The number one way the majority of people are led into a love for what we used to call the natural world, is by being taken by the hand and led there by someone else who knows and loves it. Grandparents, parents, peers, and good school programs can all take that role. Additionally, a great many of those who go on to become environmental advocates graduated to their passion for ecosystems from their first interest in lessons in the very place we started out with here, a GARDEN.
And today, for someone not already vested with interest, cost and space are newly significant factors. Not only are plants not cheap, but the lack of SPACE in today’s world is a real problem. The only place to experiment is not in relative safety of a spacious back yard, where dedication of ground to patch of flowers or veg is an insignificant sacrifice. No, the space is limited in the first place, and may be very public as well. Public spaces may, in addition, be heavily regulated by any number of dis-incentivizing rules imposed by governing bodies.
Of course there are some kids who just gravitate on their own towards a love for plants. Of course there are some kids who have been dragged to gardens by parents and reject gardening because their love lies elsewhere. But the majority of kids and adults, too, who turn into gardeners and environmental advocates are the ones who have been led there by someone else, and that is the flashpoint that could be exploited to bring more Millennials in.
Gardening is a fine building block, a proven building block; we don’t need to shy away from gardening as a way to bring Millennials into the native plant fold. The biggest responses on the VNPS Facebook page are to articles that explain how to use natives in gardens, and we make it a point to balance garden and conservation issues there. If you make your own informal survey, you will quickly find out that gardening was common pathway to a multitude of botanical pursuits.

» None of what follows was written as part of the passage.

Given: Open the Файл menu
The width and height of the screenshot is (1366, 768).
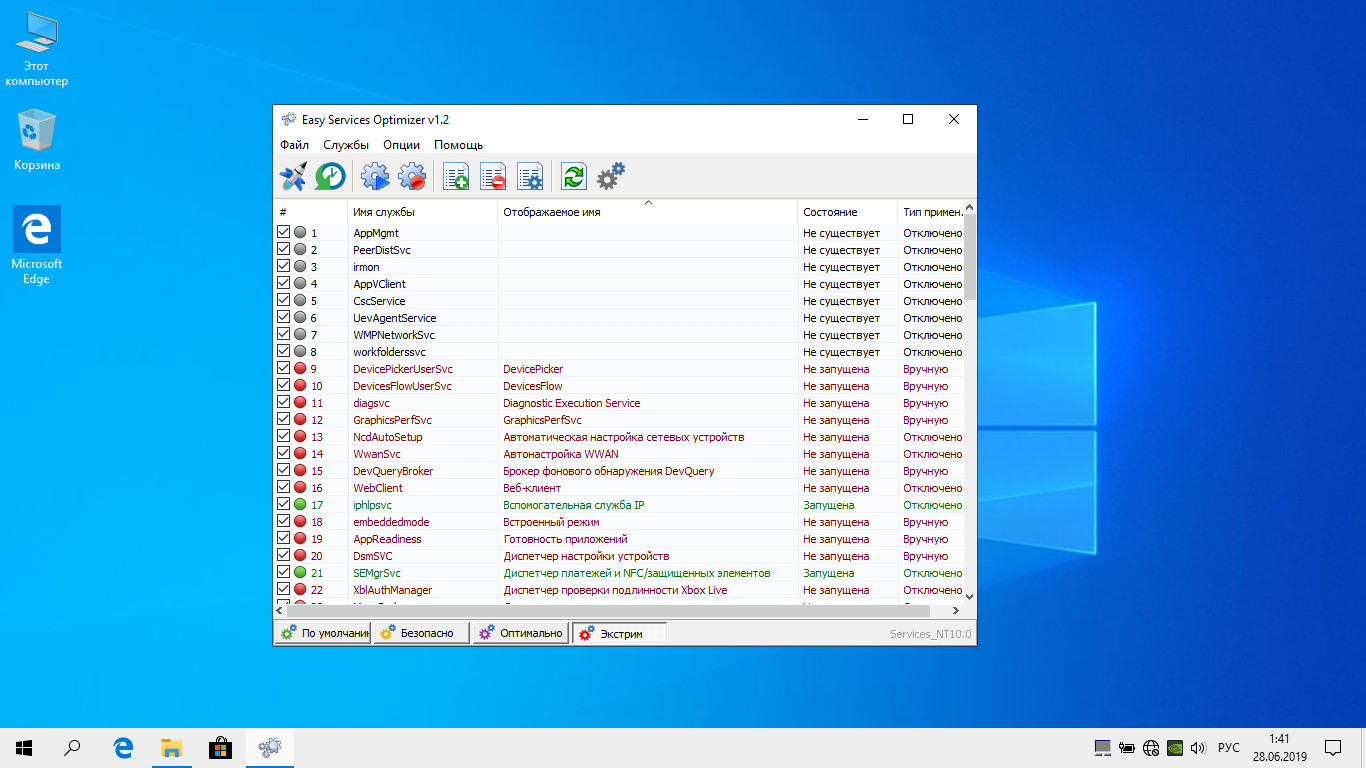Looking at the screenshot, I should click(x=294, y=145).
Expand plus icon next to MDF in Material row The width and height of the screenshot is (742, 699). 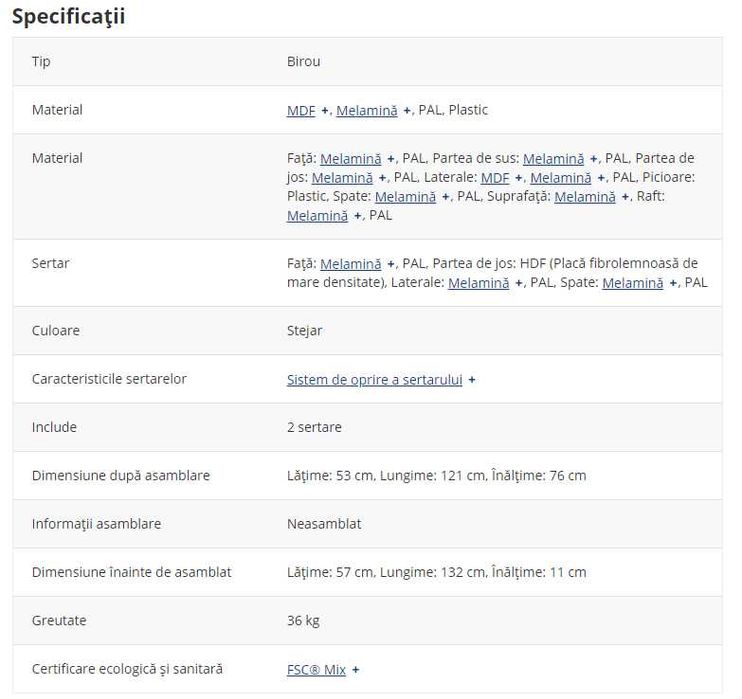[325, 111]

So what can we do to encourage those plant-deprived Millennials? We need to support activities that provide the opportunity to ENGAGE AND ENJOY. People who are mystified by plants need to be guided into familiarity with them. Once they have an appreciation, then they will want to take, and enjoy, the inherent risks related to gardening. They will grow to cherish the marvelous accomplishment of individual plants that can adapt to growing on mountains, beaches, swamps, and rock barrens.

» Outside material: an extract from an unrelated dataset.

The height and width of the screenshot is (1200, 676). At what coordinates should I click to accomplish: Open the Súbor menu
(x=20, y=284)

How can we help people engage and enjoy? Kudos to our Virginia Master Naturalists who are already doing fantastic programs in schools, many of which bring the Millennial parents in to share field trips, workdays in gardens, projects. Many of our Virginia parks are asking for our help in providing just the kind of programs that get people into the park and loving it. We can be more active in supporting those programs already in place. Once inside those institutions and programs we will know how to improve and expand them.

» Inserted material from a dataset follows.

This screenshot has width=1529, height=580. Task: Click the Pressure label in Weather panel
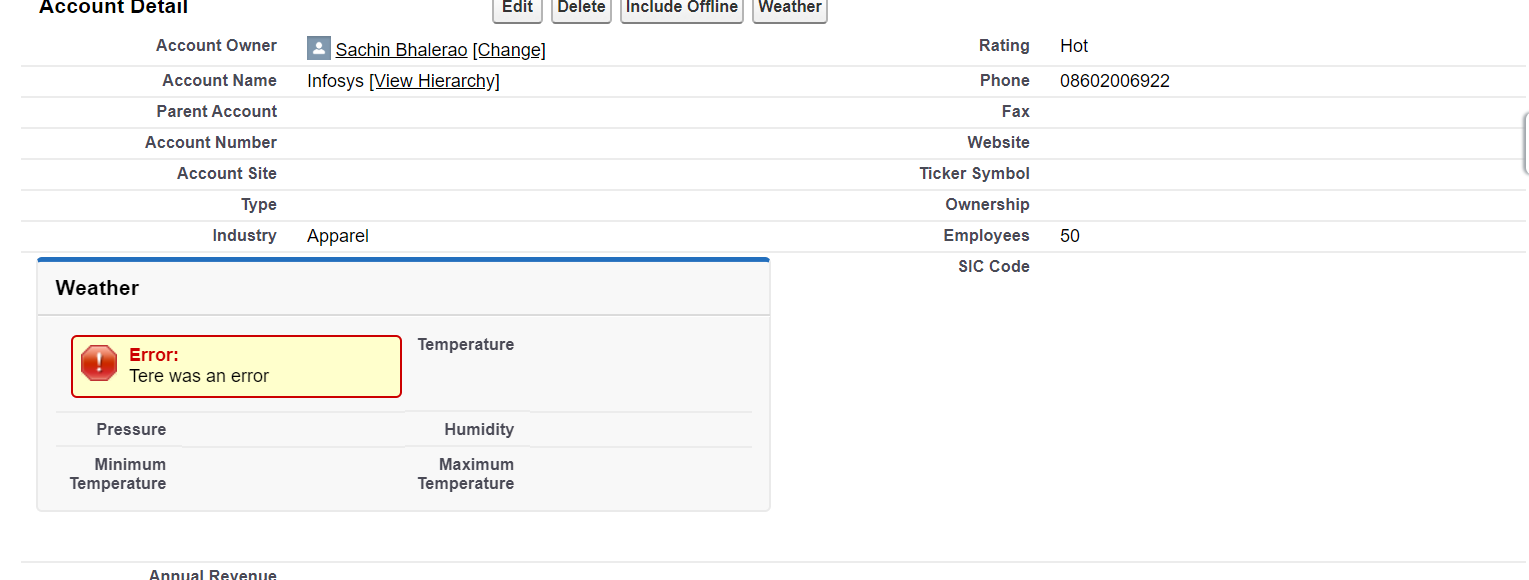131,429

We could do more with offering local nature walks for our own local communities. If we all wait till we can positively identify the majority of plants we encounter, and assign a correct scientific name, it will be too late. And it’s not necessary!! All you need is to share your knowledge and passion for just a few targeted things you collectively encounter in the local environs. Better for the newbies not to be overwhelmed by what they don’t know.
We definitely should step up our efforts in concert with the Virginia Native Plant Marketing Campaign, to give presentations at local nurseries. Think how many people would flock to a “Plant a Pollinator Pot” day at a nursery, and then we could take the opportunity to share the heart of our message with participants: monarchs are just one of many species we are losing, we can do more to protect our environment.
Millennials are not afraid of gardening. They are in fact embracing new ways of improving the world they have been born to. They just need someone to take them by the hand and lead them into acquaintance with the amazing and beautiful complexity of the native plants that are the core of the web of life here on earth.